Il n’y a donc pas une génération de la résistance ou de la guerre froide qui succéderait à la génération de la crise mais des générations. Les plus âgés ont été des universitaires catholiques travaillant au cœur de l’université laïque et sont devenus souvent des "théologiens en veston" ; les deuxièmes ont été fortement marqués par l’Action catholique et tout particulièrement par la JEC ; les troisièmes sont davantage issus de la matrice qu’a constituée l’aumônerie des abbés Brien et Biard. Tous ont été marqués par la guerre : les premiers par la lutte contre le nazisme, les seconds par la guerre d’Algérie. Ces générations ou demi-générations sont unies par des liens confessionnels et une même exigence d’engagement laïc au service de la foi.

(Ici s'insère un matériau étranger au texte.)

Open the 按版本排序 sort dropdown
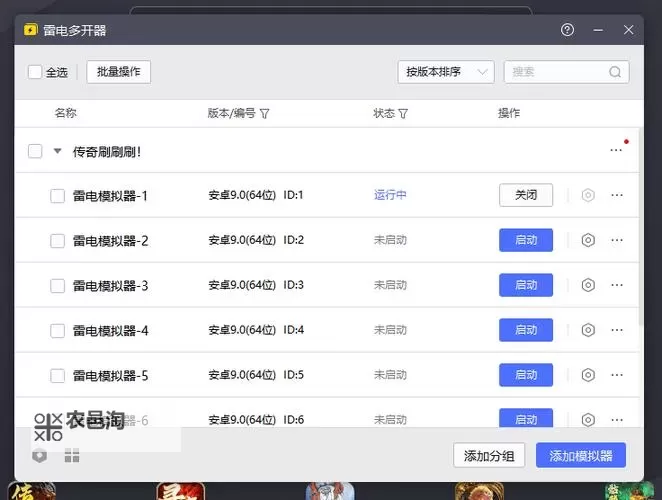 click(445, 72)
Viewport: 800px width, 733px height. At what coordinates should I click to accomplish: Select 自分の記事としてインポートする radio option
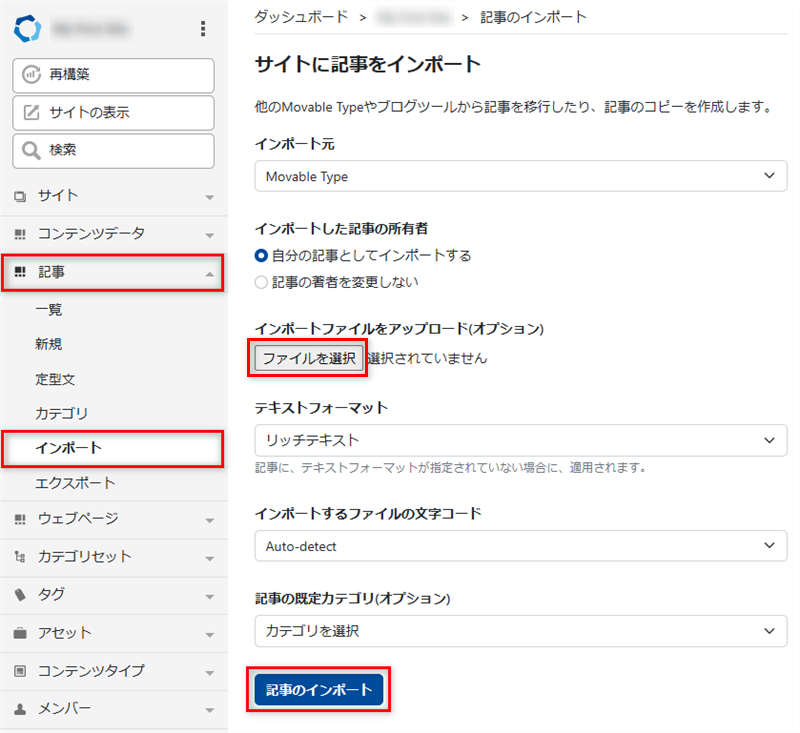(262, 256)
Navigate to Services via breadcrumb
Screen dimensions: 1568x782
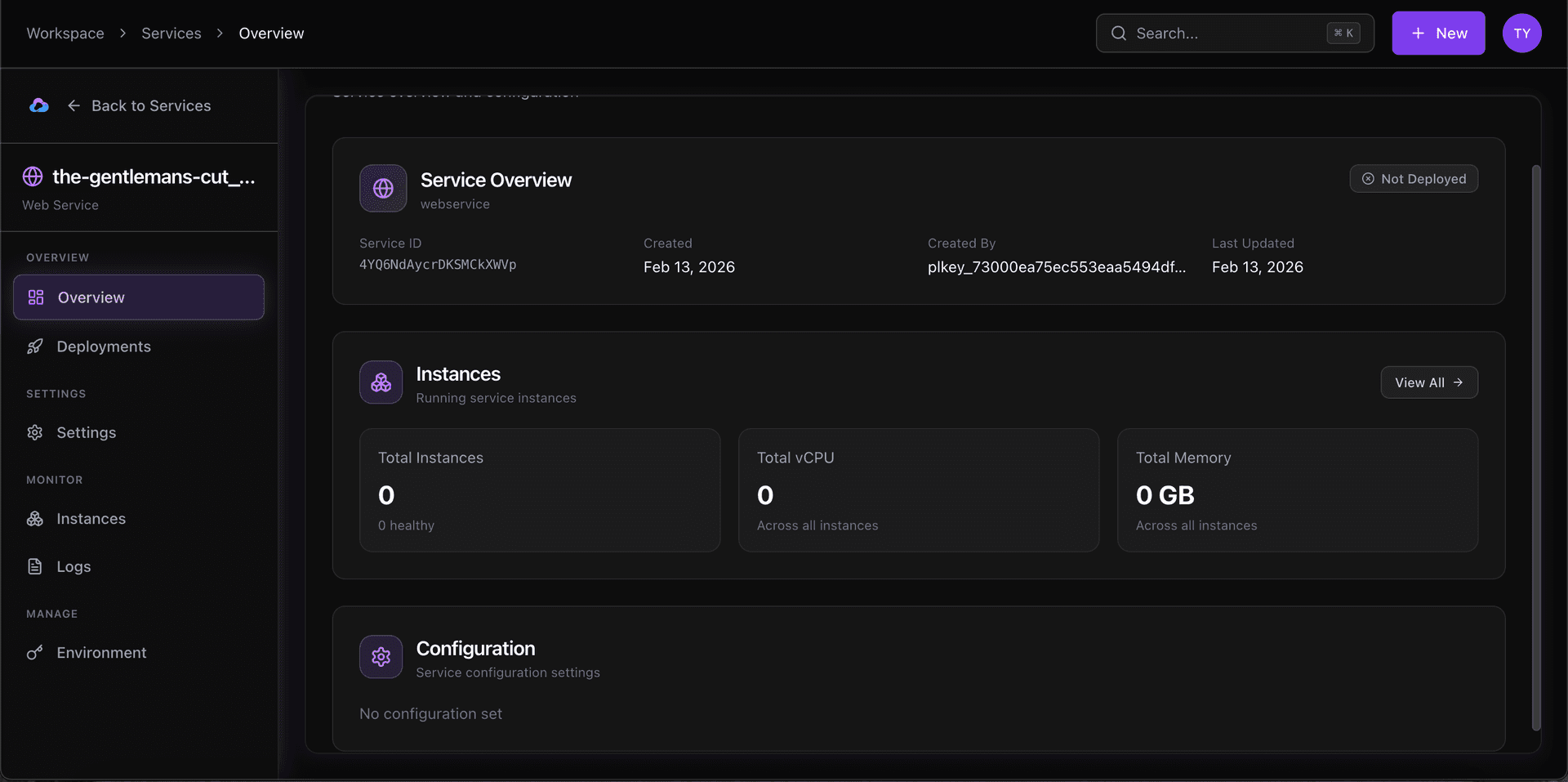171,33
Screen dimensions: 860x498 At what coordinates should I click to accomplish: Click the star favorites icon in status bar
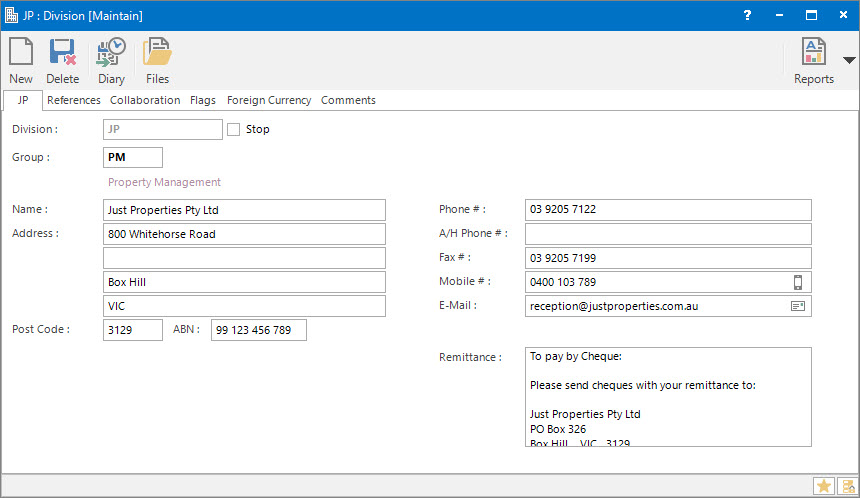(824, 486)
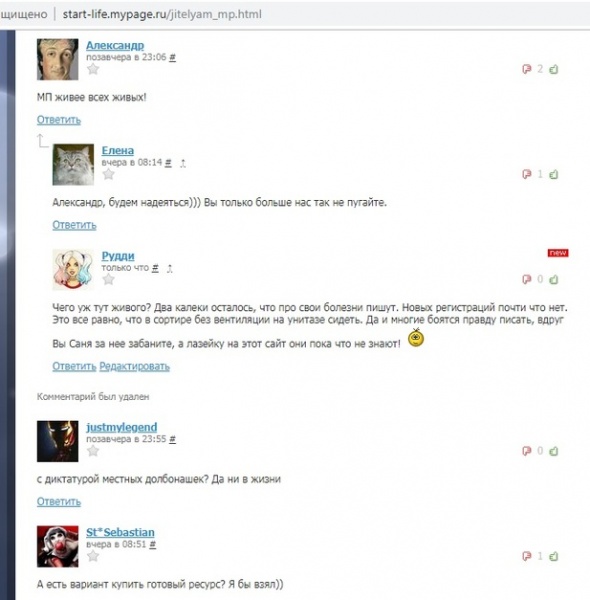The width and height of the screenshot is (590, 600).
Task: Click thumbs-down on Рудди's comment
Action: click(x=526, y=280)
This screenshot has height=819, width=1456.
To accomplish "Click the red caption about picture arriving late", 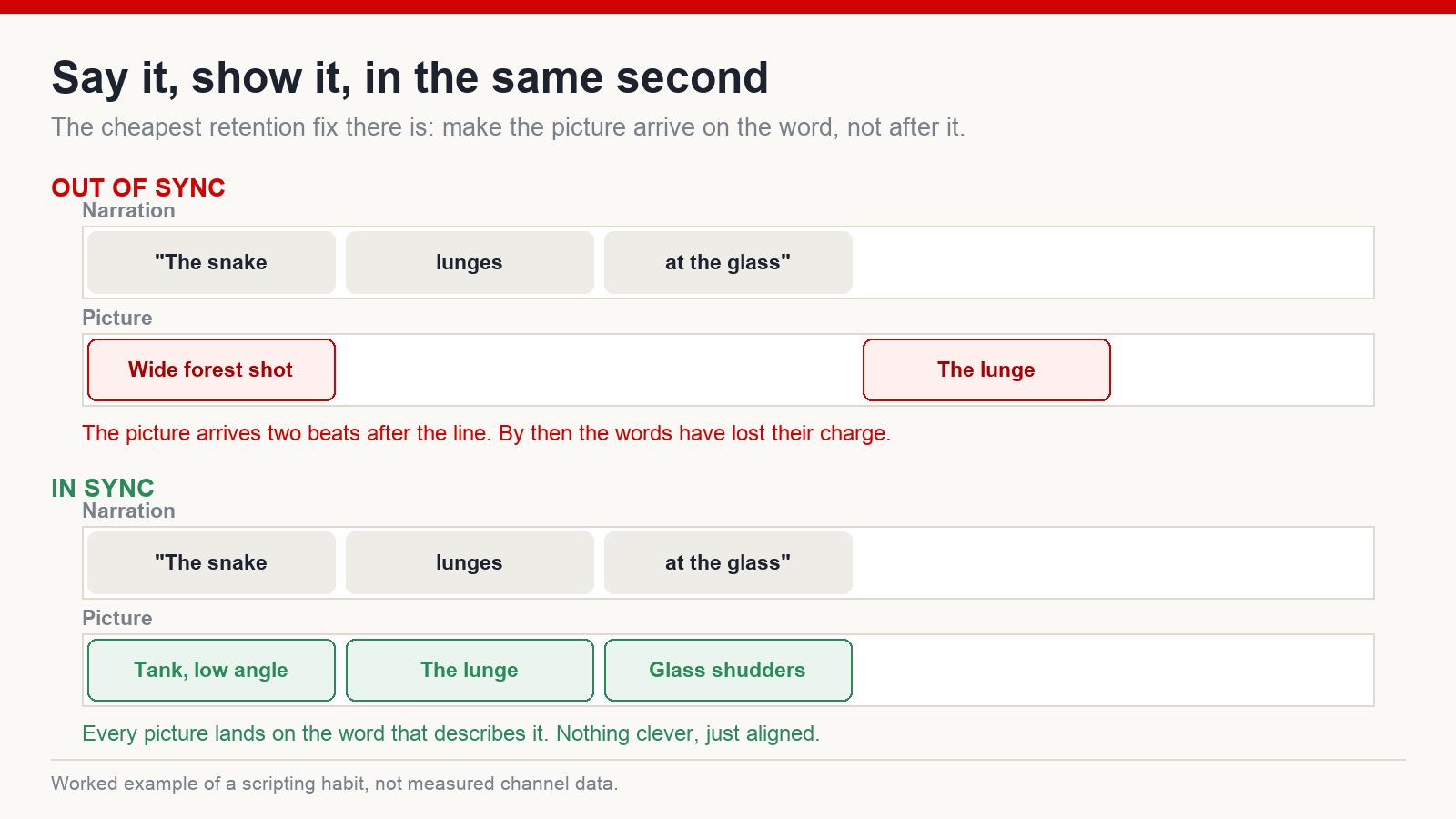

Depuis les origines du CCIF, l’équipe avait bénéficié de la confiance de l’archevêque de Paris, celle du cardinal Suhard puis celle du cardinal Feltin (même si les liens auprès de ce dernier étaient moins étroits qu’avec le précédent). Le milieu des années 1950 avait été marqué par des tensions entre l’équipe du "61" et certaines autorités romaines, la convocation de l’abbé Berrar devant le Saint-Office en 1956 en avait manifesté la phase paroxystique. La mort de Pie XII, en octobre 1958, et l’annonce d’un concile œcuménique en janvier 1959 par le nouveau pape Jean XXIII conduit l’équipe à renouveler les liens avec certaines autorités italiennes.

Notes
986.

Sa famille comptait parmi ses ancêtres un doge de Venise, Alfred de Vigny et l’arrière-grand-mère de Pie XII !

987.

En constituant, à quelques mètres de la rue Madame, des Entretiens philosophiques, elle concurrençait directement les activités du Centre catholique des intellectuels français. L’équipe lui demande donc de choisir entre les deux organismes.

988.

Toutes ces indications viennent de la lecture et du comptage systématique des comptes rendus des comités de rédaction. Voir en annexe (2) le tableau des membres participant au comité de rédaction et au comité directeur ainsi que la liste des membres venus aux réunions de 1945 à 1976. La lecture montre l’extrême fluctuation des personnes. Il est donc possible de déterminer quelques constantes mais impossible de préciser davantage. Les témoins eux-mêmes se souviennent très rarement de leur date d’entrée dans l’équipe !

989.

Les deux derniers s’éloignent assez vite d’ailleurs.

990.

Voir sur ce groupe l’article de Claude Langlois : "Michel de Certeau et le Groupe de La Bussière", dans Recherches de science religieuse, avril-juin 1988, p. 227-231.

991.

Le premier est né en 1941, il a intégré l’École normale supérieure de Saint-Cloud et prépare une thèse sur l’œcuménisme sous la direction du professeur René Rémond. Le second est né en 1937, agrégé d’histoire, il est assistant à l’EHESS.

992.

Pour le traitement de ces sujets, voir infra.

993.

Robert Lennuier, dossier 5, AICP. Voir infra.

994.

Né en 1927, il entre dans la Compagnie de Jésus et devient spécialiste de la doctrine sociale de l’Église et de Marx.

995.

Né en 1918, journaliste, ancien rédacteur en chef de Témoignage chrétien (1945-1951), il devient rédacteur en chef de L’Actualité religieuse dans le monde.

996.

Ancien élève de l’École normale supérieure de la rue d’Ulm, il commence une carrière d’expert politique puis se consacre à l’écriture littéraire.